-------- Source material

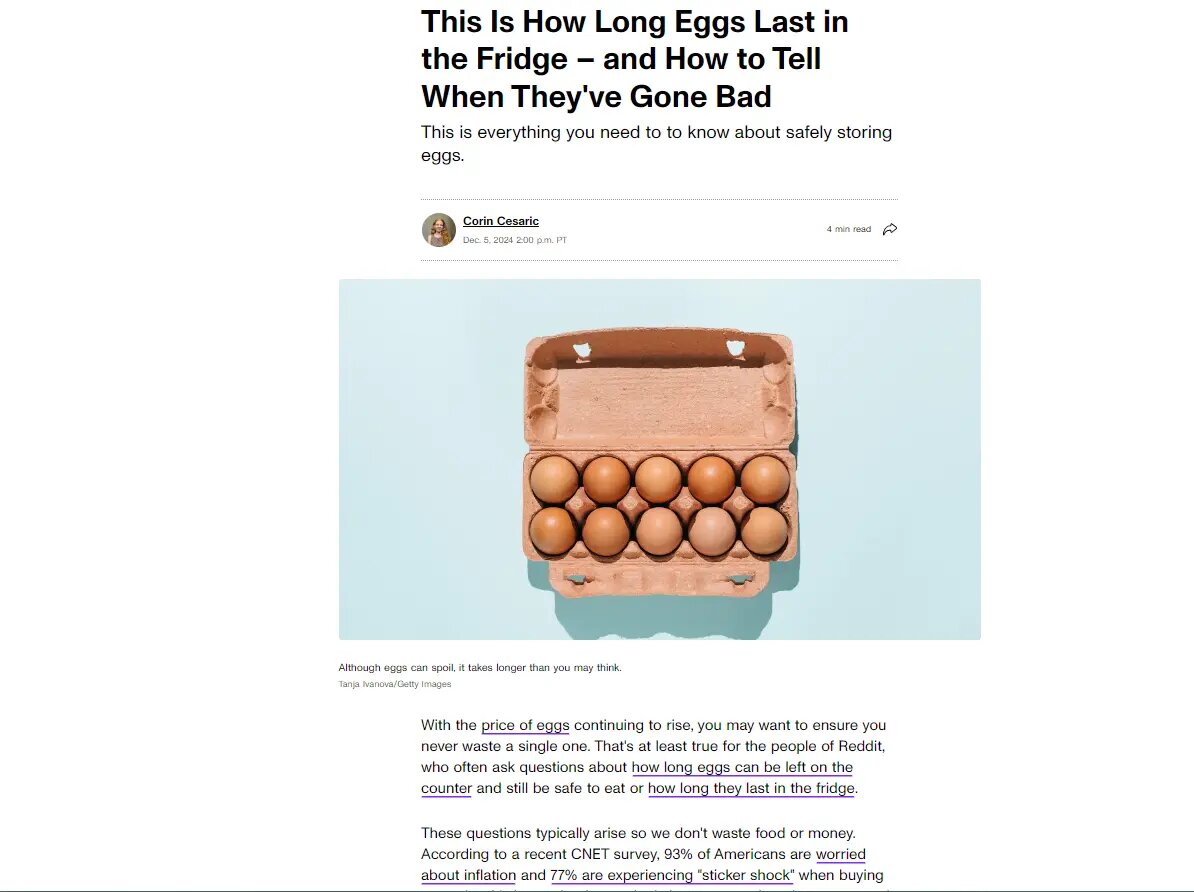1194x892 pixels.
Task: Click the open lid of the egg carton
Action: [659, 388]
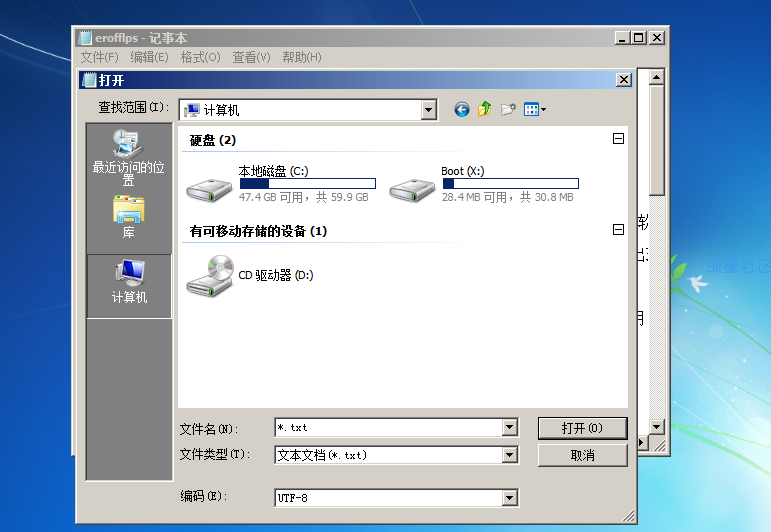Collapse the removable storage devices group
The image size is (771, 532).
[618, 231]
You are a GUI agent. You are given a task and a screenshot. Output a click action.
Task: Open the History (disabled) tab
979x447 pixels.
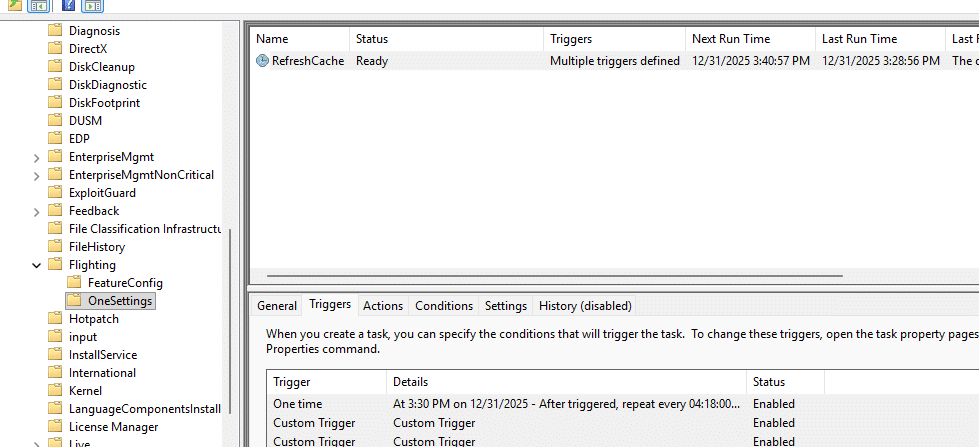pos(584,306)
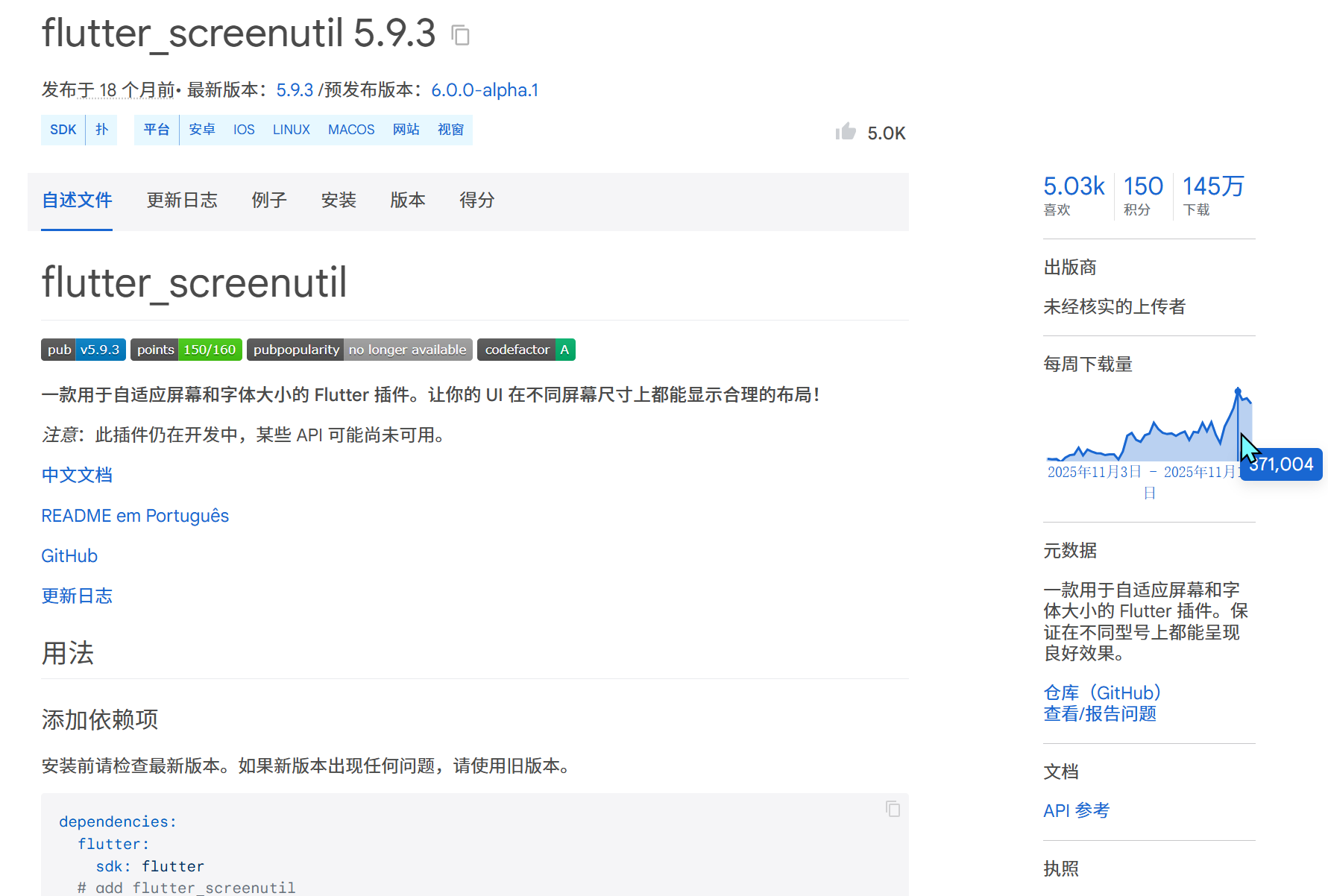Open the latest version 5.9.3 link
The height and width of the screenshot is (896, 1328).
click(295, 90)
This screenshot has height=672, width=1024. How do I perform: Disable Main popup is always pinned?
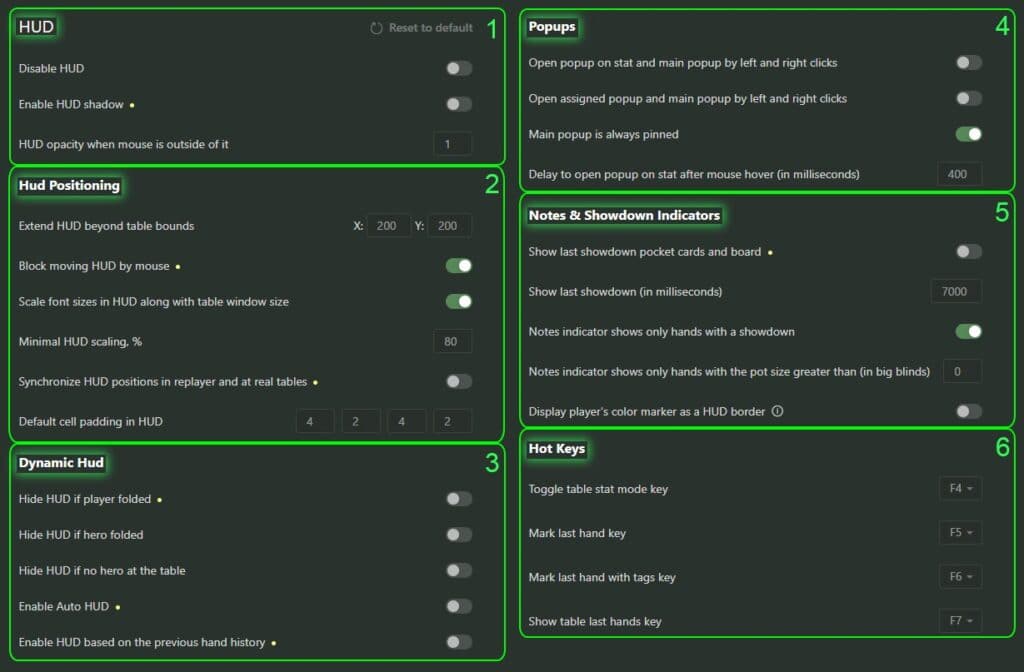tap(968, 134)
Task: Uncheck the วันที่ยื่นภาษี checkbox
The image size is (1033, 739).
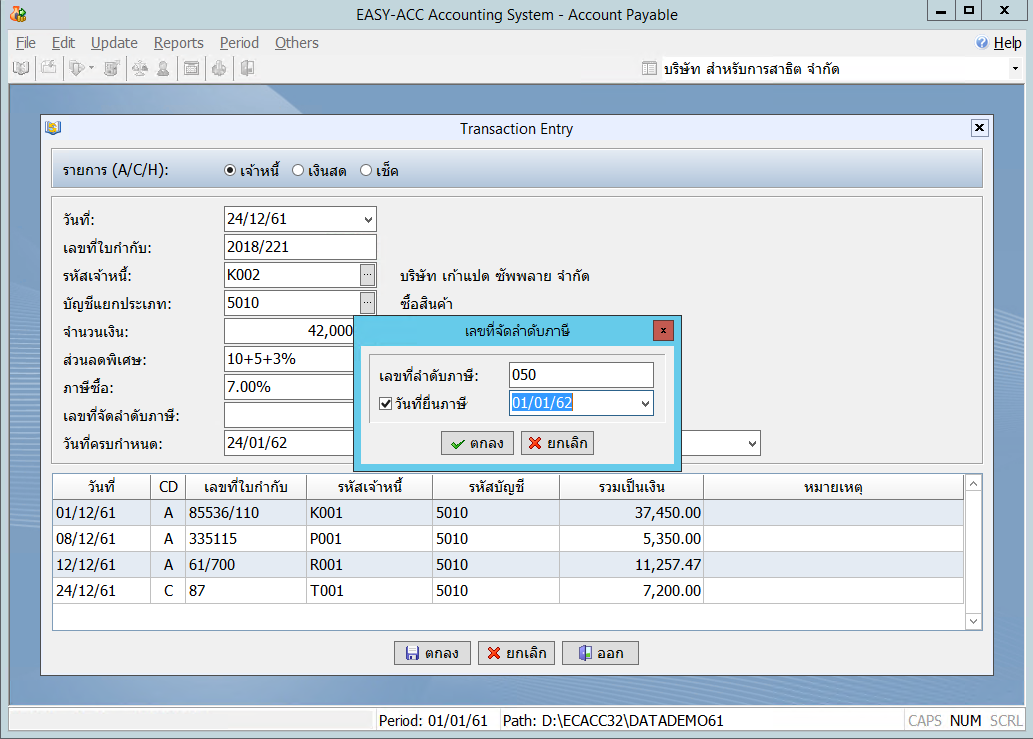Action: pos(386,404)

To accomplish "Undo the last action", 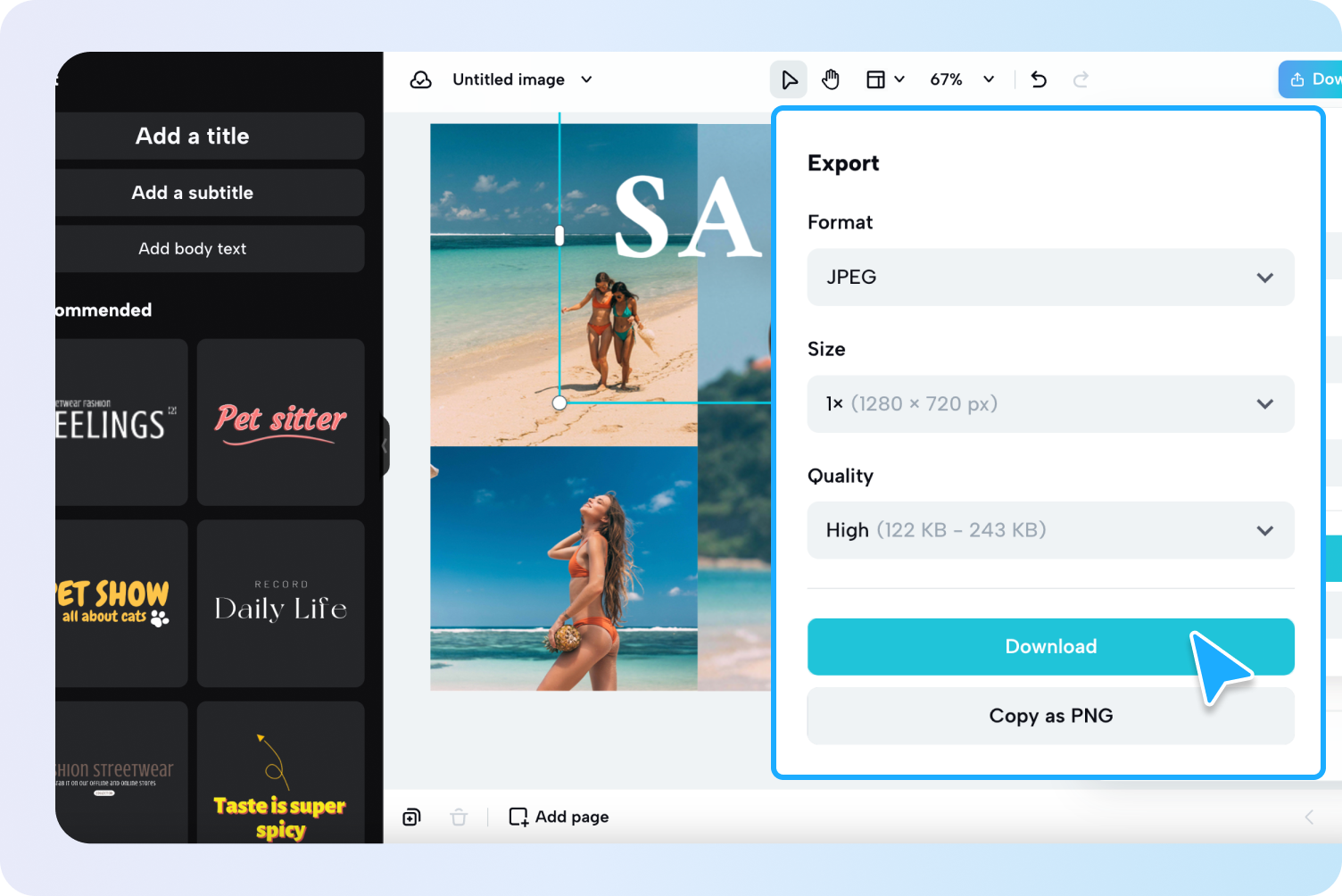I will [1038, 79].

----------------

**How to complete this task**
Find where the line with "979x447 pixels." sits in the material above and where the line with "Task: Uncheck the วันที่ยื่นภาษี checkbox" sits. Set down exactly the lines from the first to the second, both included and nothing else, without pictures.

**Answer section**
979x447 pixels.
pos(584,306)
Open the latest version 5.9.3 link
The height and width of the screenshot is (896, 1328).
click(295, 90)
This screenshot has height=672, width=1024. How do I perform: Disable Main popup is always pinned?
tap(968, 134)
Task: Uncheck the วันที่ยื่นภาษี checkbox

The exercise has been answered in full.